In order for Timeless to build a liquid yield market, we need to ensure that users can swap between PYT, NYT, and the underlying asset with minimal price impact.
This presents a challenge, because nearly all existing decentralized exchanges (e.g. Uniswap) only support two-token liquidity pools, meaning if we naively use existing exchanges we have to split liquidity between two pools, increasing price impact for users. If we built our own exchange, we'd be giving up the benefits of using existing infrastructure.
Furthermore, the prices of PYT and NYT are known to be within a small range (0-1 in terms of the underlyin asset), so if we used a full-range exchange such as Sushiswap or Balancer, the capital efficiency will be extremely low.
Fortunately, we have a solution that avoids all of these issues.
How it works
Timeless uses Uniswap v3 as the underlying exchange.

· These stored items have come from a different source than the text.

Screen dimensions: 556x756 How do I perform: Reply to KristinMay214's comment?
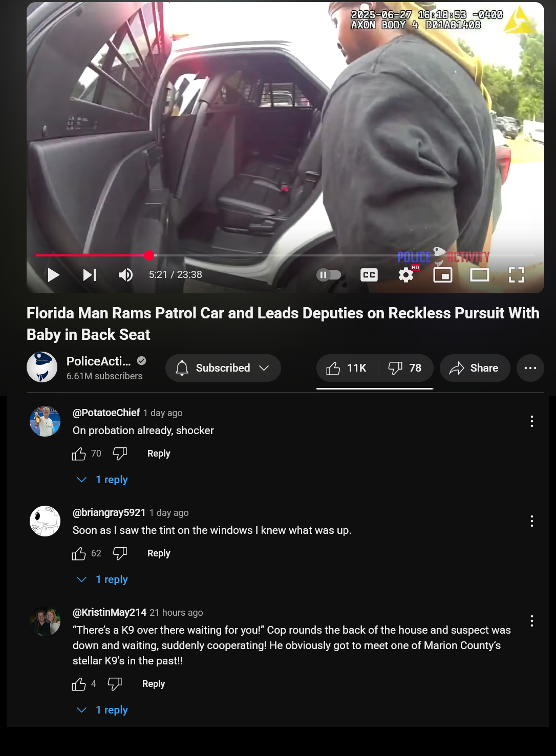click(x=154, y=684)
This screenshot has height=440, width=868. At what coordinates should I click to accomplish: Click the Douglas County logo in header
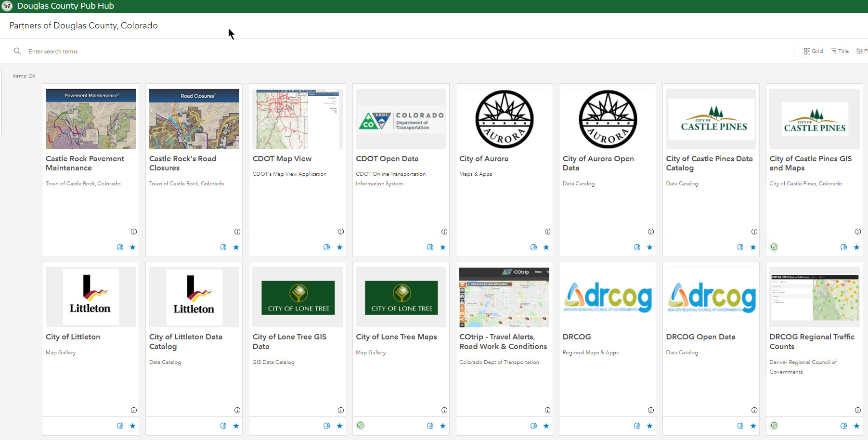7,6
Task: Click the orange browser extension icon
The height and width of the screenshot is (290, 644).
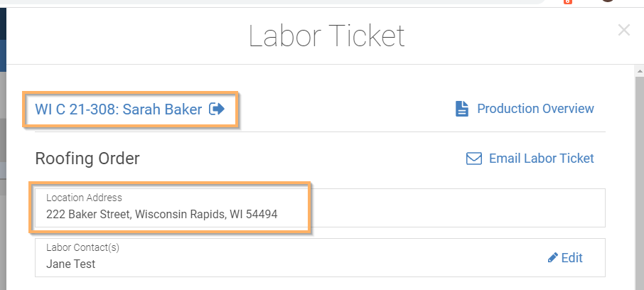Action: click(568, 1)
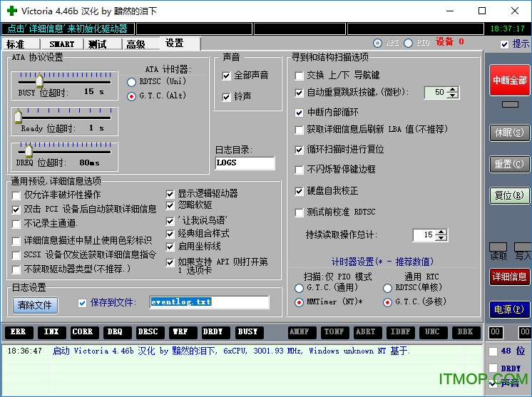Click the ERR status indicator
This screenshot has width=532, height=397.
click(18, 331)
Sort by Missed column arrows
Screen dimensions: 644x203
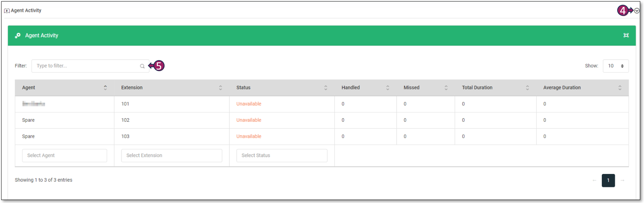[446, 88]
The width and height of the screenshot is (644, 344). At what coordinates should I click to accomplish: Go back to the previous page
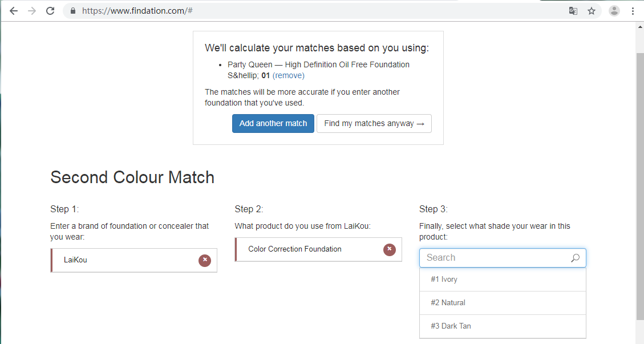coord(14,11)
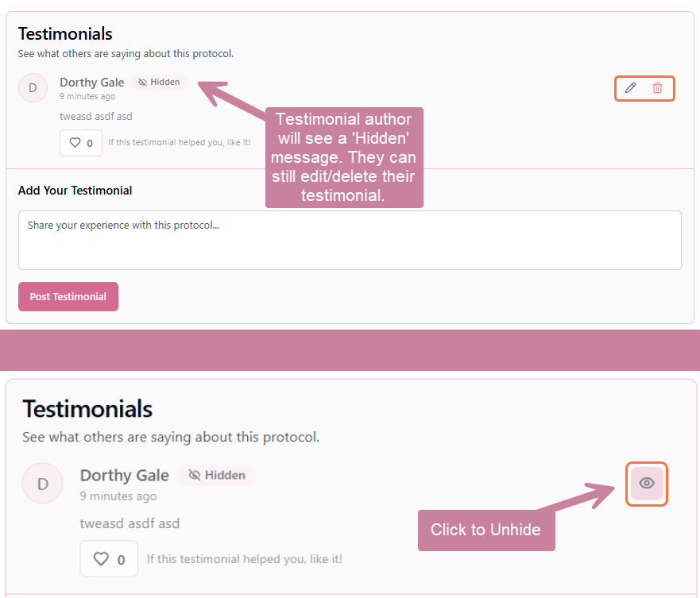Click the large 'Testimonials' heading in lower card
The width and height of the screenshot is (700, 598).
click(87, 409)

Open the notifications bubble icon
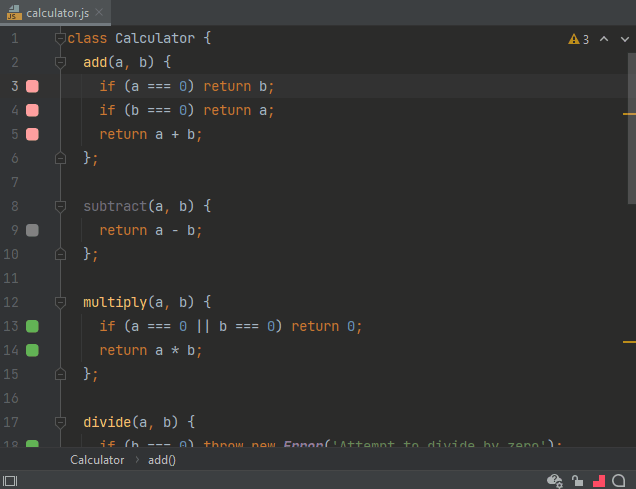click(620, 480)
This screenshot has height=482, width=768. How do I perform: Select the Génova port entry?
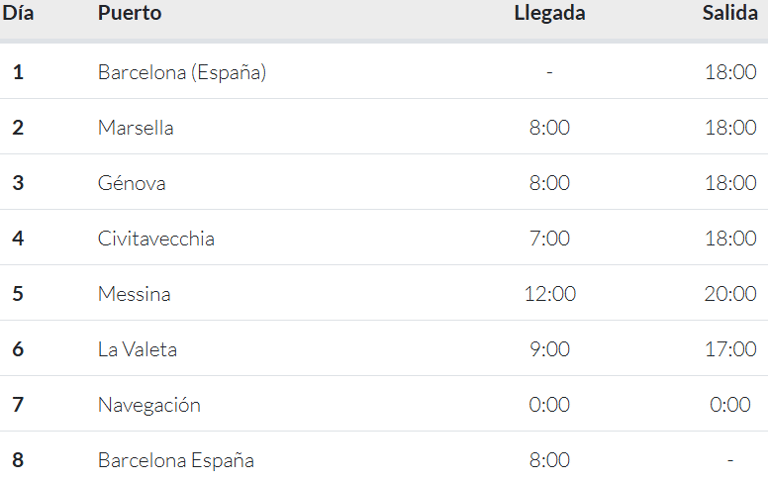pyautogui.click(x=132, y=183)
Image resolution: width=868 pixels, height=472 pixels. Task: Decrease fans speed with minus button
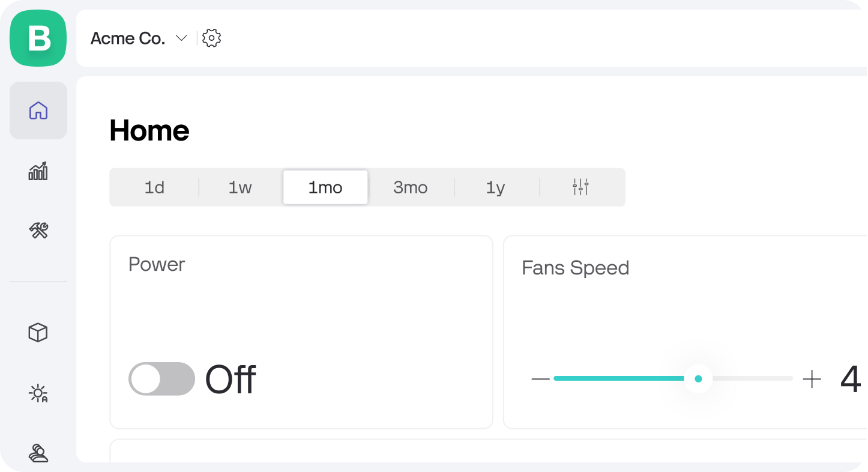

Liquidity providers provide xPYT⟷NYT liquidity.
When users initiate a swap, they interact with a Swapper contract.
When a user swaps from the underlying asset to xPYT / NYT, the Swapper uses the underlying to mint xPYT and NYT, and then sells the undesired token on the exchange.
When a user swaps from xPYT / NYT to the underlying asset, the Swapper does a swap on the exchange and then burn the xPYT and NYT together into the underlying asset.
- Capital-efficient: Uniswap v3 enables providing concentrated liquidity, meaning Timeless LPs can provide liquidity only to price ranges that can actually be reached.
- Low price impact: Minting/burning PYT & NYT has zero price impact, meaning the overall price impact of a swap is minimized (compared to directly using an exchange).
- Uses existing infrastructure: Not reinventing the wheel means Timeless can more easily fit into the existing DeFi landscape and not do unnecessary work.